Bombardier Learjet 55
A model that frequents one or the other of these two lists, the Learjet 55 is virtually in the same position it occupied during July. This time it’s due to a nominal $8k Maintenance Exposure increase and a more substantial Ask Price decrease.
Like the Learjet 35A, the model’s 194.8% ETP Ratio does not offer much hope to sellers with respect to strong pricing. Although three units did trade in August, there are 14 aircraft occupying inventory, representing 12.4% of the active fleet.
Buyer advice:If you’re considering purchasing one of these 32 to 38-year-old aircraft, don’t just focus on a low price; make certain the deal also provides good value, as you may be the aircraft’s final owner.
Cessna Citation CJ2
Even though the model deteriorated less than the CJ2+ (discussed above), a fair number of sellers will find good pricing a bit more challenging to attain due to a slightly higher ETP Ratio, although at 41.8% the figure is only slightly above the 40% Excessive Exposure figure.
The model found its way onto this list by virtue of a Maintenance Exposure increase approaching $165k, and a near $20k Ask Price decrease. One unit traded in August, but the 26 inventory aircraft equate to approximately 10.9% of the active fleet. Increasing supply is good when you’re a buyer, but it’s rarely helpful when you’re the seller.
Piaggio Avanti P-180
For the second month in a row, an unexpected model rounded out our ‘Most Deteriorated’ list. The Piaggio P-180 got here thanks to a Maintenance Exposure increase approaching $39k and a price decrease of $50k, due to a 25% Ask Price decrease posted by one seller.
We uncovered no trades during August, and the 13 aircraft listed for sale represent 14.8% of the fleet. With an ETP Ratio exceeding 95%, most sellers are likely to see few offers, if any, that excite them.
The Seller’s Challenge
It is important to understand that the ETP Ratio has more to do with buyer and seller dynamics than it does with either the asset’s accrued maintenance or its price. For any aircraft, maintenance can accrue only so far before work must be completed.
But as an aircraft’s value decreases, there will come a point when the accrued maintenance figure equates to more than 40% of the aircraft’s ask price.
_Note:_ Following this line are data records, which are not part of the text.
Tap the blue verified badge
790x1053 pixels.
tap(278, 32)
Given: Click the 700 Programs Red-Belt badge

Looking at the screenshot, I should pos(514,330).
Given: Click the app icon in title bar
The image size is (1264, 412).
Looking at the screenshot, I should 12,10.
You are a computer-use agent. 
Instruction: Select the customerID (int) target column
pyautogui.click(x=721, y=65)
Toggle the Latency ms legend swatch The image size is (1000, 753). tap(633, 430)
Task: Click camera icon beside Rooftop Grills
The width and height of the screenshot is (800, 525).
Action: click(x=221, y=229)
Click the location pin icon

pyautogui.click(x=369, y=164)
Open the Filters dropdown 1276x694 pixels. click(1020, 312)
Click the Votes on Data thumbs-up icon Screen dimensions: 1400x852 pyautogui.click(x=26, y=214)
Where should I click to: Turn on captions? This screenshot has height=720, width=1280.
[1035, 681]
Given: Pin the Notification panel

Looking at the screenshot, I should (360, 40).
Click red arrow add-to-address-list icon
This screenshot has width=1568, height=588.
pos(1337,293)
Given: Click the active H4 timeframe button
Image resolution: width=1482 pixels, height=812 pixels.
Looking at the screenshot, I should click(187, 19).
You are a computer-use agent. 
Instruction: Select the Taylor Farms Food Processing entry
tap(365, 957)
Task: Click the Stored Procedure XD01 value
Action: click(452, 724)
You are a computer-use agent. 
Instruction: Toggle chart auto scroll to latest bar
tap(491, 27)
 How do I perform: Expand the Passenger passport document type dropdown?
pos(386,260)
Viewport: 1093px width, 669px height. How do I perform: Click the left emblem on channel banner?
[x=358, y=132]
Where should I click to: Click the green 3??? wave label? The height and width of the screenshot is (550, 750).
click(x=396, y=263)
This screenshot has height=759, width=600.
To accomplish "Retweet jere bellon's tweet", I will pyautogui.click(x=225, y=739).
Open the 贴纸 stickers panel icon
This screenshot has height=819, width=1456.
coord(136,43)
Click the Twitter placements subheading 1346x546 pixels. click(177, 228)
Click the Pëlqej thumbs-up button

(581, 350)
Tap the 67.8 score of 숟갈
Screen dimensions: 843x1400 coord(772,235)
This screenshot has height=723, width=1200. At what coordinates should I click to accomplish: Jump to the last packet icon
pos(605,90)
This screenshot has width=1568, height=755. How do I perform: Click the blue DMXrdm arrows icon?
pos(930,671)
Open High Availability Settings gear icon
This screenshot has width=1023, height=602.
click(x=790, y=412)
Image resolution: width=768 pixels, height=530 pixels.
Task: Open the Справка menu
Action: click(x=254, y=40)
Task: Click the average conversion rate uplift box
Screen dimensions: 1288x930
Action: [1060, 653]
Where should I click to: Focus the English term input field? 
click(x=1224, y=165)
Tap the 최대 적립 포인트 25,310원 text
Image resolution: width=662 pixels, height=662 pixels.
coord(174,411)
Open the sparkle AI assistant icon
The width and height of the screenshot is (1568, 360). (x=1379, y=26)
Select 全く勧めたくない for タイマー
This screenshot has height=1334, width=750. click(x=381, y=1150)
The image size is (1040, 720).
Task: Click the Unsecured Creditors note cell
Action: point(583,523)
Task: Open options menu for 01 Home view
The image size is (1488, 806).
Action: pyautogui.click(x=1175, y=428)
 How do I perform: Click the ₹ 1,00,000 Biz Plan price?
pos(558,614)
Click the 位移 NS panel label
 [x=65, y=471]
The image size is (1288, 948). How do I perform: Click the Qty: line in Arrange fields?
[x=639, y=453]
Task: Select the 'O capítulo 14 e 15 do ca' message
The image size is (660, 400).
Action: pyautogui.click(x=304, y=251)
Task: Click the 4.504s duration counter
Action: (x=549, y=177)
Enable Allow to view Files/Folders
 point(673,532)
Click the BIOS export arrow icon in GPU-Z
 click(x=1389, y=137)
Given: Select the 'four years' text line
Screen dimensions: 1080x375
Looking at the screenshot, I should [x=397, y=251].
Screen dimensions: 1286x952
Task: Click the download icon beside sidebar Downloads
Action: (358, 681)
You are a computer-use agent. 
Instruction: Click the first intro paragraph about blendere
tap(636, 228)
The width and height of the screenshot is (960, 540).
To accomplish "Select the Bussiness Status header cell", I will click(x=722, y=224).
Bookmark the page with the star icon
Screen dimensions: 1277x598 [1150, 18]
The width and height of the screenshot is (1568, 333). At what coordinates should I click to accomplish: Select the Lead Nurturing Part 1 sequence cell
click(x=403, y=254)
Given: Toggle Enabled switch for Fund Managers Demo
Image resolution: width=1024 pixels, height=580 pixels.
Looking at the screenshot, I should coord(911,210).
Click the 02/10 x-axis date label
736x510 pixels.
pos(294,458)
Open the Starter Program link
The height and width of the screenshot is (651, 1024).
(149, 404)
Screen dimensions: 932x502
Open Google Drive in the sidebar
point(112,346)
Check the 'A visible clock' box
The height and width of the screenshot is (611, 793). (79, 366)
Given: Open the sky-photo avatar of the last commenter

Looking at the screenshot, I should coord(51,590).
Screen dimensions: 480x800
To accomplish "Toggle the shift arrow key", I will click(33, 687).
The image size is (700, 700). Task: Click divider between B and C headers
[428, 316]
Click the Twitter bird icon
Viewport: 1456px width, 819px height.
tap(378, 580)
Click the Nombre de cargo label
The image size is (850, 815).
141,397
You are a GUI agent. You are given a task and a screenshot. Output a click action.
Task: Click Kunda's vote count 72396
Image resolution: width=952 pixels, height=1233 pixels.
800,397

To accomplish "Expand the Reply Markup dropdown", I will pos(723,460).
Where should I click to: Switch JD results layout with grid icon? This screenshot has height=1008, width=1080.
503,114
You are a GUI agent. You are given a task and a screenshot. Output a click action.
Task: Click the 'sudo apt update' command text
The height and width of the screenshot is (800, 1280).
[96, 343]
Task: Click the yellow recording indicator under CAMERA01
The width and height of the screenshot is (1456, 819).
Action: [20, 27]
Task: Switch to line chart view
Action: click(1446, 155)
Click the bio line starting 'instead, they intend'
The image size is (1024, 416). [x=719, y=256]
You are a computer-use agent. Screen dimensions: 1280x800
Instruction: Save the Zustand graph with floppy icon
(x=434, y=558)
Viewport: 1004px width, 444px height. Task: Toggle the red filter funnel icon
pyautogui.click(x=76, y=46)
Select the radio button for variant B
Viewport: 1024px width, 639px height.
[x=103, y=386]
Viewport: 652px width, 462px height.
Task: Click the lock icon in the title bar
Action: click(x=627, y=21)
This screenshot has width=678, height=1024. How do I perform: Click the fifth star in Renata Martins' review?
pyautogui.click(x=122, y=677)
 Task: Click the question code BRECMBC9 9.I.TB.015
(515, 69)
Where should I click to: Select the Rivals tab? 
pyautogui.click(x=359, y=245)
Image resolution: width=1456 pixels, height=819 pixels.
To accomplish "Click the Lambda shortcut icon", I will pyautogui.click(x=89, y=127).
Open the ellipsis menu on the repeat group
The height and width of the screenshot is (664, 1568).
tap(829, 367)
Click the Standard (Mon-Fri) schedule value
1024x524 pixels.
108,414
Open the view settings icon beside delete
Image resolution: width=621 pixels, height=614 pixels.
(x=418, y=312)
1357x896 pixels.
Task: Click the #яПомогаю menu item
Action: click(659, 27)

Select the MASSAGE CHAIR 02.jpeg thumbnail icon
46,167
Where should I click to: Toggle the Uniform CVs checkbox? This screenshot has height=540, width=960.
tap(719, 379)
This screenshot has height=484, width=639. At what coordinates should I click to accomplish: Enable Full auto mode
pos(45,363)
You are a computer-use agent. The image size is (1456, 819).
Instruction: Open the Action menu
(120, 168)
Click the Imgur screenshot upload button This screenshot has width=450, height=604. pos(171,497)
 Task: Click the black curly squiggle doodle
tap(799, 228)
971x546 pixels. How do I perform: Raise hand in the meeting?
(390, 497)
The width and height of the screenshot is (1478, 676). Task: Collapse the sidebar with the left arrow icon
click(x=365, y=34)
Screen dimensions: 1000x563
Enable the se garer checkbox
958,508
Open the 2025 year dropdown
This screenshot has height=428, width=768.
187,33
When a prospective buyer adjusts their offer to address this accrued maintenance, the figure is all-too-often considered unacceptable to the seller and a deal is not reached.
It is not until an aircraft undergoes some major maintenance that a seller is sufficiently motivated to accept a lower figure, or a buyer is willing to pay a higher price and the aircraft transacts, ultimately.
A wise seller needs to consider the potential marketability impact early maintenance might have on their aircraft, as well as its enrollment on an Hourly Cost Maintenance Program where more than half of their model’s in-service fleet is enrolled on an HCMP.
Sellers also need to carefully weigh any offer from a prospective buyer against the loss in value of their aircraft for sale as the asset spends more days on the market awaiting a better offer while simultaneously accruing a higher maintenance figure.